As the build was to include garages both front and rear of the house, the number and spread of built structures meant that this quarter acre block was effectively fragmented into several small and disconnected spaces. These needed to relate to each other but also be an expression of the varied conditions and outlooks from the house.

The clients had a large number of pre-purchased plants, namely Magnolia grandiflora, Buxus sempervirens and Ficus hillii that they wanted to use. It was decided not to use the Ficus due to their invasive root systems, given the small size of the garden spaces and proximity to the house. The Magnolias were spaced down the driveway and underplanted with pruned Buxus, to draw the eye to the Copper Beech. The Buxus were repeated in the front garden but left unpruned. On the other side of the driveway a compact form of deciduous Magnolia were planted to form sculptural shadows against the house wall and underplanted with Gardenias; the perfume of both on a warm evening would waft up through the bedroom windows.

The front garden surrounds a carport and second parking space and is shadowed by several large Eucalypts and Oaks on the verge. Plants choices had to be able to cope with this root competition as well as short periods of full summer sun due to the westerly aspect. A combination of rounded shrubs, upright perennials, deciduous feature trees and climbers were employed to give visual and sensory interest for as much of the year as possible. The numerous hard surfaces were softened by use of cascading Casuarina glauca or espaliered Trachelospermum jasminoides.

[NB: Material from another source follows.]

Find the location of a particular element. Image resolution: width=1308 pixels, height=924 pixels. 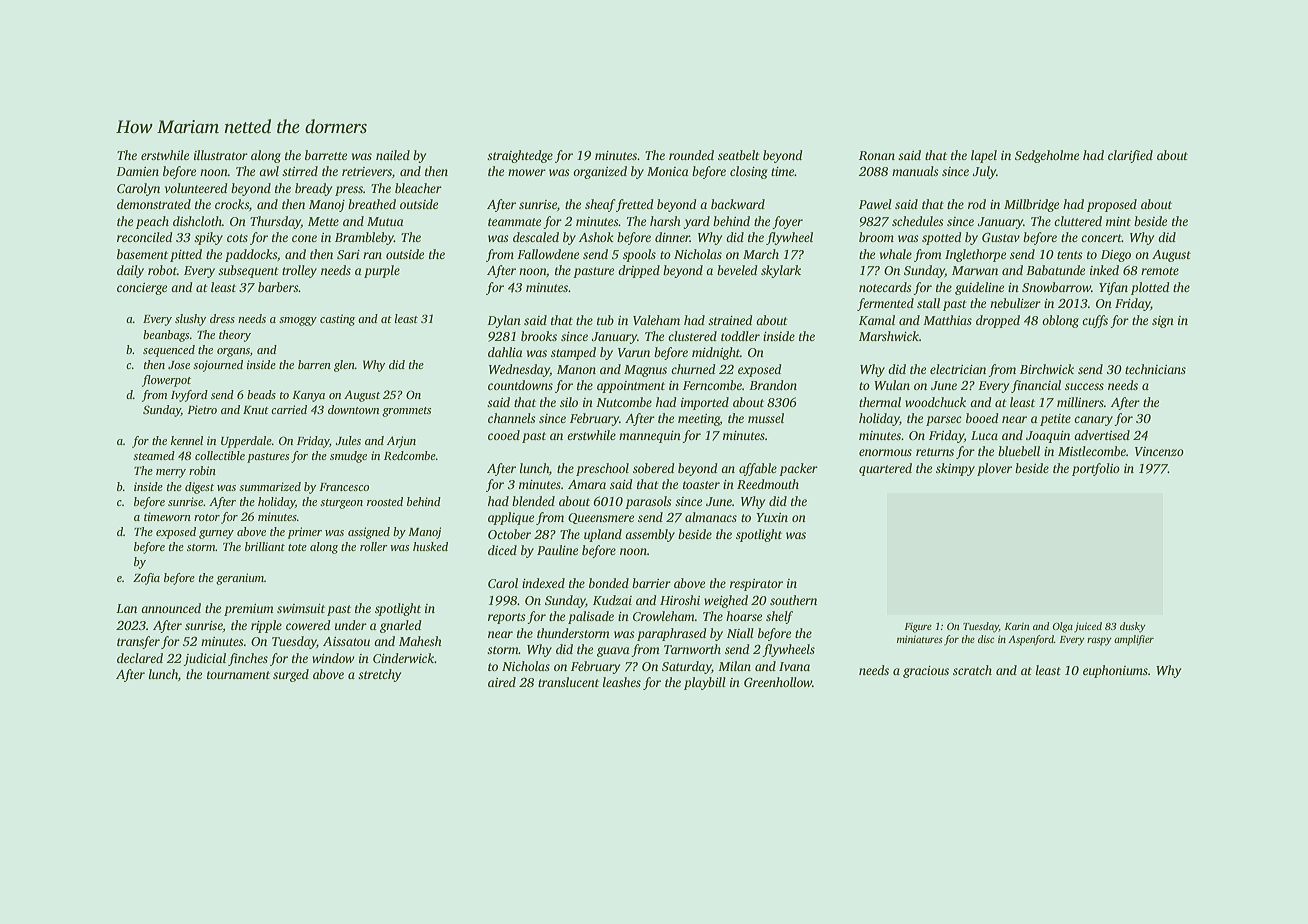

To the rear of the house the entertaining area is over two levels. The upstairs deck has distant views in two directions, though these are marred somewhat by the rooves of adjacent properties. Narrow, columnar trees and/or trellised climbers are utilised to screen to a prescribed height without obscuring the views and without impinging on the limited space for access paths. A Magnolia soulangeana ‘Black Tulip’ is planted beside the deck to screen the neighbouring backyard and perfume the deck in spring. At the bottom of the steps the ground has been levelled to incorporate a much coveted pizza oven and provide seating while they cook.

Again, the intersection of several hard surfaces has been softened with planting, repeating species used in the front garden in addition to culinary herbs. Steppers through a prostrate groundcover traverse the slope between the garage and the house to access the utilitarian side of the building. As this area will be used to accommodate the dogs it is gravelled and contains only hardy, non-poisonous species. The kitchen window has been screened from the neighbouring house with columnar Crabapples and given a green outlook with trellised climbers attached to the fence.

Below the garage is a small space for the productive gardens and chooks. To protect from the dogs this is fenced and the entry highlighted by a lych-gate. Where possible vertical spaces are utilised by trellising fruit trees and climbers. Raised vegetable and herb beds provide ease of access, protection from the chooks and facilitate drainage on these otherwise heavy volcanic soils.